Data to examine section start
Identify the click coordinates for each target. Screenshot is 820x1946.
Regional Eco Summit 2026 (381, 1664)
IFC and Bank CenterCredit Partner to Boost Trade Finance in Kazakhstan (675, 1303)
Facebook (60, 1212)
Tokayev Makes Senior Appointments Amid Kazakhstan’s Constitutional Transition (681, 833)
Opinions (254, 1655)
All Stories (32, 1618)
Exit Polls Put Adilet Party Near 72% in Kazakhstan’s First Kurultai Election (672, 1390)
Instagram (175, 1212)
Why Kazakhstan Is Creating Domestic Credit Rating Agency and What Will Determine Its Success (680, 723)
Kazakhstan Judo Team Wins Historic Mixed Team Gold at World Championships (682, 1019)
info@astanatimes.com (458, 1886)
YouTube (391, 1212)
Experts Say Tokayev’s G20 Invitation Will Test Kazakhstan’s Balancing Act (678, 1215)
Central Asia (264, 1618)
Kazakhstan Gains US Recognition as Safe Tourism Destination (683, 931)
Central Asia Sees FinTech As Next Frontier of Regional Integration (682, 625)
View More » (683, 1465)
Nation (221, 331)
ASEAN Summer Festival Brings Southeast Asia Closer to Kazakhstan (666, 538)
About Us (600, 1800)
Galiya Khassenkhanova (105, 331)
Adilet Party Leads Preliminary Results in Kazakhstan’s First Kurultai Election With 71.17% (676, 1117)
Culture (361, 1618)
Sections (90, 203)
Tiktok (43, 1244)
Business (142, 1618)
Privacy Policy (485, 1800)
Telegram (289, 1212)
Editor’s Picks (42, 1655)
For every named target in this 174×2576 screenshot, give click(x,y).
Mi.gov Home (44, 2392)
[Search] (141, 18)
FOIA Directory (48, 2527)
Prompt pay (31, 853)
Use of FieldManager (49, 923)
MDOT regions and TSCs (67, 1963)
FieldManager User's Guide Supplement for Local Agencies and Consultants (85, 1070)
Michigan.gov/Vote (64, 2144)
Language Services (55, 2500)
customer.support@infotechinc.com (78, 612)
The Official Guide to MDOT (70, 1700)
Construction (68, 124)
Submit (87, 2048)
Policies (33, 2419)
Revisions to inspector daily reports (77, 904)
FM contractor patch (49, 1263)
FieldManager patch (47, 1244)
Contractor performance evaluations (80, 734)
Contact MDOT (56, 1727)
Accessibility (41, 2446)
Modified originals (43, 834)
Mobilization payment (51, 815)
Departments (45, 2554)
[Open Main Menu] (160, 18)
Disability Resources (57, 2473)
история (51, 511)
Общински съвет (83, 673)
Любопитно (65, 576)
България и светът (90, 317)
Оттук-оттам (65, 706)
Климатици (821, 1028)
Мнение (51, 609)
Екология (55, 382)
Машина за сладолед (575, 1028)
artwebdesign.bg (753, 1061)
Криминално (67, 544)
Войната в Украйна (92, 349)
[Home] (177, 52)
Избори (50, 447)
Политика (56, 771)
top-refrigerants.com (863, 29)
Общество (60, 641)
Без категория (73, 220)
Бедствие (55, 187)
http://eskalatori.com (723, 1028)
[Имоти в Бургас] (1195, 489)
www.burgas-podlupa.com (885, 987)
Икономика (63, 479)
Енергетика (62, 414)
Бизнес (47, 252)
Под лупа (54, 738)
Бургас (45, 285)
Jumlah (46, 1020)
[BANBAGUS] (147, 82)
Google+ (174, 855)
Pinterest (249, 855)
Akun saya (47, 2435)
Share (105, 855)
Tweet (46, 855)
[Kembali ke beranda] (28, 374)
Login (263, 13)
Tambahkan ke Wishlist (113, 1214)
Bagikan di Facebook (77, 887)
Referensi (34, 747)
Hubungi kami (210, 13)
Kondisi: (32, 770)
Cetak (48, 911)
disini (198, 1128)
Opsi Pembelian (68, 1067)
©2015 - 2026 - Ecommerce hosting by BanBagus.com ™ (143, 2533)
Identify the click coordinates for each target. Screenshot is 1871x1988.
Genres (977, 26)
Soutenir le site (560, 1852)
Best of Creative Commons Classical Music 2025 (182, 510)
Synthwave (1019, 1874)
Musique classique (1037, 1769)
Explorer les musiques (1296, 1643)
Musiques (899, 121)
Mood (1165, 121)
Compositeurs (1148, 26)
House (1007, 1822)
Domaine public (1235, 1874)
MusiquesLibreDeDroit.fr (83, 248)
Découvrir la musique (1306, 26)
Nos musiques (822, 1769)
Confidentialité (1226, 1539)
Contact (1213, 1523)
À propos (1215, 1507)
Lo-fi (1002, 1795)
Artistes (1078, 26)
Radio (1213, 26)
Data to examine section end
For each record above, write it out again exactly.

Identify the click coordinates for each target. Screenshot is 820x1946.
Regional Eco Summit 2026 (381, 1664)
IFC and Bank CenterCredit Partner to Boost Trade Finance in Kazakhstan (675, 1303)
Facebook (60, 1212)
Tokayev Makes Senior Appointments Amid Kazakhstan’s Constitutional Transition (681, 833)
Opinions (254, 1655)
All Stories (32, 1618)
Exit Polls Put Adilet Party Near 72% in Kazakhstan’s First Kurultai Election (672, 1390)
Instagram (175, 1212)
Why Kazakhstan Is Creating Domestic Credit Rating Agency and What Will Determine Its Success (680, 723)
Kazakhstan Judo Team Wins Historic Mixed Team Gold at World Championships (682, 1019)
info@astanatimes.com (458, 1886)
YouTube (391, 1212)
Experts Say Tokayev’s G20 Invitation Will Test Kazakhstan’s Balancing Act (678, 1215)
Central Asia (264, 1618)
Kazakhstan Gains US Recognition as Safe Tourism Destination (683, 931)
Central Asia Sees FinTech As Next Frontier of Regional Integration (682, 625)
View More » (683, 1465)
Nation (221, 331)
ASEAN Summer Festival Brings Southeast Asia Closer to Kazakhstan (666, 538)
About Us (600, 1800)
Galiya Khassenkhanova (105, 331)
Adilet Party Leads Preliminary Results in Kazakhstan’s First Kurultai Election With 71.17% (676, 1117)
Culture (361, 1618)
Sections (90, 203)
Tiktok (43, 1244)
Business (142, 1618)
Privacy Policy (485, 1800)
Telegram (289, 1212)
Editor’s Picks (42, 1655)
For every named target in this 174×2576 screenshot, give click(x,y).
Mi.gov Home (44, 2392)
[Search] (141, 18)
FOIA Directory (48, 2527)
Prompt pay (31, 853)
Use of FieldManager (49, 923)
MDOT regions and TSCs (67, 1963)
FieldManager User's Guide Supplement for Local Agencies and Consultants (85, 1070)
Michigan.gov/Vote (64, 2144)
Language Services (55, 2500)
customer.support@infotechinc.com (78, 612)
The Official Guide to MDOT (70, 1700)
Construction (68, 124)
Submit (87, 2048)
Policies (33, 2419)
Revisions to inspector daily reports (77, 904)
FM contractor patch (49, 1263)
FieldManager patch (47, 1244)
Contractor performance evaluations (80, 734)
Contact MDOT (56, 1727)
Accessibility (41, 2446)
Modified originals (43, 834)
Mobilization payment (51, 815)
Departments (45, 2554)
[Open Main Menu] (160, 18)
Disability Resources (57, 2473)
история (51, 511)
Общински съвет (83, 673)
Любопитно (65, 576)
България и светът (90, 317)
Оттук-оттам (65, 706)
Климатици (821, 1028)
Мнение (51, 609)
Екология (55, 382)
Машина за сладолед (575, 1028)
artwebdesign.bg (753, 1061)
Криминално (67, 544)
Войната в Украйна (92, 349)
[Home] (177, 52)
Избори (50, 447)
Политика (56, 771)
top-refrigerants.com (863, 29)
Общество (60, 641)
Без категория (73, 220)
Бедствие (55, 187)
http://eskalatori.com (723, 1028)
[Имоти в Бургас] (1195, 489)
www.burgas-podlupa.com (885, 987)
Икономика (63, 479)
Енергетика (62, 414)
Бизнес (47, 252)
Под лупа (54, 738)
Бургас (45, 285)
Jumlah (46, 1020)
[BANBAGUS] (147, 82)
Google+ (174, 855)
Pinterest (249, 855)
Akun saya (47, 2435)
Share (105, 855)
Tweet (46, 855)
[Kembali ke beranda] (28, 374)
Login (263, 13)
Tambahkan ke Wishlist (113, 1214)
Bagikan di Facebook (77, 887)
Referensi (34, 747)
Hubungi kami (210, 13)
Kondisi: (32, 770)
Cetak (48, 911)
disini (198, 1128)
Opsi Pembelian (68, 1067)
©2015 - 2026 - Ecommerce hosting by BanBagus.com ™ (143, 2533)
Identify the click coordinates for each target. Screenshot is 1871x1988.
Genres (977, 26)
Soutenir le site (560, 1852)
Best of Creative Commons Classical Music 2025 (182, 510)
Synthwave (1019, 1874)
Musique classique (1037, 1769)
Explorer les musiques (1296, 1643)
Musiques (899, 121)
Mood (1165, 121)
Compositeurs (1148, 26)
House (1007, 1822)
Domaine public (1235, 1874)
MusiquesLibreDeDroit.fr (83, 248)
Découvrir la musique (1306, 26)
Nos musiques (822, 1769)
Confidentialité (1226, 1539)
Contact (1213, 1523)
À propos (1215, 1507)
Lo-fi (1002, 1795)
Artistes (1078, 26)
Radio (1213, 26)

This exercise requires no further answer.